*** Opening of EXTRACTED INFORMATION ***
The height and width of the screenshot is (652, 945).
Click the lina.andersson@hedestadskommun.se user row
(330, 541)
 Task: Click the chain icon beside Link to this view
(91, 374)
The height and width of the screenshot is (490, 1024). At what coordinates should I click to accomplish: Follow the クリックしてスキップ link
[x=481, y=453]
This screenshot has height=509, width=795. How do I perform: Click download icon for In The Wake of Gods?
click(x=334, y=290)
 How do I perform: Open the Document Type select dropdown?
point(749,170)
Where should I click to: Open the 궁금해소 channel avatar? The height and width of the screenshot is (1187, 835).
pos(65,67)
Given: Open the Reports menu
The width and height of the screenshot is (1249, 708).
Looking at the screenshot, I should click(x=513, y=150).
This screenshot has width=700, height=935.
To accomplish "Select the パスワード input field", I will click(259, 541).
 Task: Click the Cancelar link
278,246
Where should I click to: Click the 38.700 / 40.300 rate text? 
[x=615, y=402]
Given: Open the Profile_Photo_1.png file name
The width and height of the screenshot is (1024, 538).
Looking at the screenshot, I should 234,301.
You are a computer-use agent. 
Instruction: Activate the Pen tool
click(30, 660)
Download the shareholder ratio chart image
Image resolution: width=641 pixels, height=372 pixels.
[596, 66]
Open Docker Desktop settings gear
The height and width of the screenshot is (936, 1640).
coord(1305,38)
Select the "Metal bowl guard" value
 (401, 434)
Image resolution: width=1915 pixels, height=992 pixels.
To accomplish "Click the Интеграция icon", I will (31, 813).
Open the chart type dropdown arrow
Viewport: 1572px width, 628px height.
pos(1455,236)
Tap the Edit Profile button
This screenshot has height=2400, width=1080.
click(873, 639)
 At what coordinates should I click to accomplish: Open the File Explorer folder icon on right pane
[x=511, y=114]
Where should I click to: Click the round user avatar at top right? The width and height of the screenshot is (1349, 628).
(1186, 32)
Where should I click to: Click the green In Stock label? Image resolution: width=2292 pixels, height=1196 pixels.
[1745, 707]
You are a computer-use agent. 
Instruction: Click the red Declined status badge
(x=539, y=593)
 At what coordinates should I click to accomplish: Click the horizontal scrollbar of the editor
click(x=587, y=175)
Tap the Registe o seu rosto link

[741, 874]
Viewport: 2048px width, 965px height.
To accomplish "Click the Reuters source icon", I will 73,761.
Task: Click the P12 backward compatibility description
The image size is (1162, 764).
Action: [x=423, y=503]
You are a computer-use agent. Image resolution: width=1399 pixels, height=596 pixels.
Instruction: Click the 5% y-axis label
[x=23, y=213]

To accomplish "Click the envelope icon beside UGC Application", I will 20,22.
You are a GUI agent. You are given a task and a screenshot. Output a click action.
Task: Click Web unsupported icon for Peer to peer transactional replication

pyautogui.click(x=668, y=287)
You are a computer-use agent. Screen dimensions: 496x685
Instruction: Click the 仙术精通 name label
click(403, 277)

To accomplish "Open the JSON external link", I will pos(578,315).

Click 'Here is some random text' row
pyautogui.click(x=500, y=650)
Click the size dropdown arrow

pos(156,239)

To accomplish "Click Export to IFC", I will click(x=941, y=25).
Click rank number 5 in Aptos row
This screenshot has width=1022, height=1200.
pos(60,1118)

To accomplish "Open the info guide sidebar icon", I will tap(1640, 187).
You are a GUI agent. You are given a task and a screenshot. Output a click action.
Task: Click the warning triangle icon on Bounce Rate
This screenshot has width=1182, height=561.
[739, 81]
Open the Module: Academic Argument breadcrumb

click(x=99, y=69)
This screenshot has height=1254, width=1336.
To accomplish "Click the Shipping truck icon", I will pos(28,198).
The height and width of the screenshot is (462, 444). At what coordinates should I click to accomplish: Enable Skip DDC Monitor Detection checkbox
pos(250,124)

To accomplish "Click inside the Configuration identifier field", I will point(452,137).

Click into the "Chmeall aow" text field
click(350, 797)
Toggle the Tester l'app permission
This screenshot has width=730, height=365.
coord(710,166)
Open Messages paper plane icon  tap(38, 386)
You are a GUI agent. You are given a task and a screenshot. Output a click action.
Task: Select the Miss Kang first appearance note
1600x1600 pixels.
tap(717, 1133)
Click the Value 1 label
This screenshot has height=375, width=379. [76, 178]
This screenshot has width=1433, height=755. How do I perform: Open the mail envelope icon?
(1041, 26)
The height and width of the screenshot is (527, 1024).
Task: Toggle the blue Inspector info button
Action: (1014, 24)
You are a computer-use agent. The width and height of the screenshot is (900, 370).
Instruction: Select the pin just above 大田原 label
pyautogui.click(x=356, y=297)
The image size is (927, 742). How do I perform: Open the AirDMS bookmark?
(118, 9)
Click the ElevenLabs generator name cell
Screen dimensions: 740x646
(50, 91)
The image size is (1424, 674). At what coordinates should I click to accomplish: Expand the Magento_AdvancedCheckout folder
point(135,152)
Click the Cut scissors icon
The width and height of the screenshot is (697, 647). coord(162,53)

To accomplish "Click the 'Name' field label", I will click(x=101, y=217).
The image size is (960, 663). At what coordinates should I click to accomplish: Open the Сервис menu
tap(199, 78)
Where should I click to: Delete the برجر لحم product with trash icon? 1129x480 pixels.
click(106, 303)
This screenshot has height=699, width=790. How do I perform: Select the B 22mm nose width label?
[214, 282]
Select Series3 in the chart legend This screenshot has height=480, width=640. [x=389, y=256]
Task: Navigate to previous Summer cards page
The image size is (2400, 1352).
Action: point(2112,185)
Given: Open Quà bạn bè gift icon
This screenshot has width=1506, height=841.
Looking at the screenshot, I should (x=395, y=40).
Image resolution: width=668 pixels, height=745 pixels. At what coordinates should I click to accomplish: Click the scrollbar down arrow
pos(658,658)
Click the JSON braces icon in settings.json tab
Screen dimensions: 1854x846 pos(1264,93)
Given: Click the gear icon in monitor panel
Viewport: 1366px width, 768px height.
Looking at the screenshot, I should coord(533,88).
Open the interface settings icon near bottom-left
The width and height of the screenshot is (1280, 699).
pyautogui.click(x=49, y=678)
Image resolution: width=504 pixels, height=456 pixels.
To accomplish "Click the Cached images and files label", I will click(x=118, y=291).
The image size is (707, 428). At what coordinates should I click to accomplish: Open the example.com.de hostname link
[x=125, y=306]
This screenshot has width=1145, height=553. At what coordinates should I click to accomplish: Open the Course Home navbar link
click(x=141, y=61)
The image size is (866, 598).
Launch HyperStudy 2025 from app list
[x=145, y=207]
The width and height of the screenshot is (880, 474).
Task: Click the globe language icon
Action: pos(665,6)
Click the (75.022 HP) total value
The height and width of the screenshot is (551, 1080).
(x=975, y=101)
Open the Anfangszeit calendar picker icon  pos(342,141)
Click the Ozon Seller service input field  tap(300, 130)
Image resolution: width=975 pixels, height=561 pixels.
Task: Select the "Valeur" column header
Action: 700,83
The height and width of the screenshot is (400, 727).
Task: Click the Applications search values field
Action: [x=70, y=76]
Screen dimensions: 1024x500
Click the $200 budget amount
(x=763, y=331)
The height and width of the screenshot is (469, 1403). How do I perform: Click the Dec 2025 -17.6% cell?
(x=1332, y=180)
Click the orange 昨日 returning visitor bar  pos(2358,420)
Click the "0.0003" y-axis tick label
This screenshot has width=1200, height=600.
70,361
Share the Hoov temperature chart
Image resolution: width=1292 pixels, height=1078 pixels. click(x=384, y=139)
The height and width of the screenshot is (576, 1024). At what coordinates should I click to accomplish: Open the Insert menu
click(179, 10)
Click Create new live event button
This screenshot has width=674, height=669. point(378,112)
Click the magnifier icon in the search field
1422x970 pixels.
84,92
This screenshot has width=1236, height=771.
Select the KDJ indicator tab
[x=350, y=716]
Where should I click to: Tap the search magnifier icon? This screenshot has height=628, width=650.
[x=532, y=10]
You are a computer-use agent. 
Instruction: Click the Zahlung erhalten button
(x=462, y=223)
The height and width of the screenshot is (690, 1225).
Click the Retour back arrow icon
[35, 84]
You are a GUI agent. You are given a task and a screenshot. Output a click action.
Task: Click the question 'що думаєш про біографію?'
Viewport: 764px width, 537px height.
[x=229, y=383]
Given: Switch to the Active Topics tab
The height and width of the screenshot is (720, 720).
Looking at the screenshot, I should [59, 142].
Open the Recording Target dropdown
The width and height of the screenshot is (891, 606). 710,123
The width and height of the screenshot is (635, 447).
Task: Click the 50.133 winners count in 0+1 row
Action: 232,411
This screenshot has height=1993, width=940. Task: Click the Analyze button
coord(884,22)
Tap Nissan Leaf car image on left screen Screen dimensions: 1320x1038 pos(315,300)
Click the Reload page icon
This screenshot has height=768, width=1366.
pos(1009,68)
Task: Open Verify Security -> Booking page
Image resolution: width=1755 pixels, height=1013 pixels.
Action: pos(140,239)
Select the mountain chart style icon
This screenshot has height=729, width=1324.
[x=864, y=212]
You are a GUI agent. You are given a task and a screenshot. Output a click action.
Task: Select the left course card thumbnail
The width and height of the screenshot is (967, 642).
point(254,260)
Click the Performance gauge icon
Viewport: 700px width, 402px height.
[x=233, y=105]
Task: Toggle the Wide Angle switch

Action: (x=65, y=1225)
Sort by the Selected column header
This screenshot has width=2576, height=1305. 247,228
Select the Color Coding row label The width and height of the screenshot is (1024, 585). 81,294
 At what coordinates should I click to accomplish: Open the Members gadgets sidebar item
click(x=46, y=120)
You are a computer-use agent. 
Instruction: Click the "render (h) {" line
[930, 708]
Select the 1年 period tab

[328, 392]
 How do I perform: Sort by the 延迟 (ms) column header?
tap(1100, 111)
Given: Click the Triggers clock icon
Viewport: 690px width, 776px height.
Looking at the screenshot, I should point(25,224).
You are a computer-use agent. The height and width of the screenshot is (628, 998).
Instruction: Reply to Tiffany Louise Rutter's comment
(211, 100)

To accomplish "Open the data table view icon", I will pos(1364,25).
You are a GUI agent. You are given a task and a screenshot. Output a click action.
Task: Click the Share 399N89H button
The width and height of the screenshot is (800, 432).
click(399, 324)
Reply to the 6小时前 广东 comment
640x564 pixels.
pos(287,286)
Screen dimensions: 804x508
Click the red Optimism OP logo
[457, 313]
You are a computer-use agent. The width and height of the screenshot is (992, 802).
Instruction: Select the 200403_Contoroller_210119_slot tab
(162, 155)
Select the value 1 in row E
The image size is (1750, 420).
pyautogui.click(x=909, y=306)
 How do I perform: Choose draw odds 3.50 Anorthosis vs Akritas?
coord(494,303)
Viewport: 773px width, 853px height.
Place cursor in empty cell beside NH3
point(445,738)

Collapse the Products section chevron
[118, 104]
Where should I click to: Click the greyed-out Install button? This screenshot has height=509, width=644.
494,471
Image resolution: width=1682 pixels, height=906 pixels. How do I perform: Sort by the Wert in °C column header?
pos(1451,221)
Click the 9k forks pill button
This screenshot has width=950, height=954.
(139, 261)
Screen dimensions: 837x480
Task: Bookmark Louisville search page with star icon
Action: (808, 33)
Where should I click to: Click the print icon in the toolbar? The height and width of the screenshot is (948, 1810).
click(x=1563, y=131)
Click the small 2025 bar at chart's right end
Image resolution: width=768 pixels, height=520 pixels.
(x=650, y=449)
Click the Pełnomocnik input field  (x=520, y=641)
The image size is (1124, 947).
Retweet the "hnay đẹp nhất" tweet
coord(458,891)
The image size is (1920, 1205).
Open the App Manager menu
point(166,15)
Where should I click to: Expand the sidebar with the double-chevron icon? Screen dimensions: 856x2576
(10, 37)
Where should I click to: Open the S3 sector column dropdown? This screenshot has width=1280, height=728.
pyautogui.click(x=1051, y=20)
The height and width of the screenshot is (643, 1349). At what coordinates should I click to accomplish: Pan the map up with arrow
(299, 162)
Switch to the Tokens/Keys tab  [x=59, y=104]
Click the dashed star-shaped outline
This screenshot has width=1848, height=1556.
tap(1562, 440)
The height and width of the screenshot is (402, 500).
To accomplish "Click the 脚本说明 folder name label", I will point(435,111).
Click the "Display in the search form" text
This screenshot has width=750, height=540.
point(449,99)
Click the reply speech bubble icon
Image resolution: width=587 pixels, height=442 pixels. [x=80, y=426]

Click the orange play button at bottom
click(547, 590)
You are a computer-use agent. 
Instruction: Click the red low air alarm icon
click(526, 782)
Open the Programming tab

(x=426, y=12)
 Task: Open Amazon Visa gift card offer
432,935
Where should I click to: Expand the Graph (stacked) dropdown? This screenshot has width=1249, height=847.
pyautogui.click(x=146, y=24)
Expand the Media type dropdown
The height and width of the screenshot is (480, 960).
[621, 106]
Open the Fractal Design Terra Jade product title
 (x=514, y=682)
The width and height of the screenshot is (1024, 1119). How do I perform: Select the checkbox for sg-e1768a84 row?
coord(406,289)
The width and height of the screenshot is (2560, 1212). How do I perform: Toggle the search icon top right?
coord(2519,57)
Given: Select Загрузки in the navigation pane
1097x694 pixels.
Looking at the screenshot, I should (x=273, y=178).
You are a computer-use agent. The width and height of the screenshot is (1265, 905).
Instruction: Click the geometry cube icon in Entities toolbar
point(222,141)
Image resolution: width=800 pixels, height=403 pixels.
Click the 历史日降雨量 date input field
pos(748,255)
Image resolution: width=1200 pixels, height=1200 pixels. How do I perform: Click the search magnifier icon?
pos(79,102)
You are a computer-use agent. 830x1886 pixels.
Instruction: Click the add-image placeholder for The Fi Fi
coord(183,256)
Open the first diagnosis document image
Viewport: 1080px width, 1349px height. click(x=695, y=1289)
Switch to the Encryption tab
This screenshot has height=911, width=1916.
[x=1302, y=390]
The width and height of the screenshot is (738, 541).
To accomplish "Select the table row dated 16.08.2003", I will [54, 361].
*** Close of EXTRACTED INFORMATION ***
The span to print begins at the line containing "You are a computer-use agent. 830x1886" and ends at the final line of the entries; print it exactly and print nothing else.

You are a computer-use agent. 830x1886 pixels.
Instruction: Click the add-image placeholder for The Fi Fi
coord(183,256)
Open the first diagnosis document image
Viewport: 1080px width, 1349px height. click(x=695, y=1289)
Switch to the Encryption tab
This screenshot has height=911, width=1916.
[x=1302, y=390]
The width and height of the screenshot is (738, 541).
To accomplish "Select the table row dated 16.08.2003", I will [54, 361].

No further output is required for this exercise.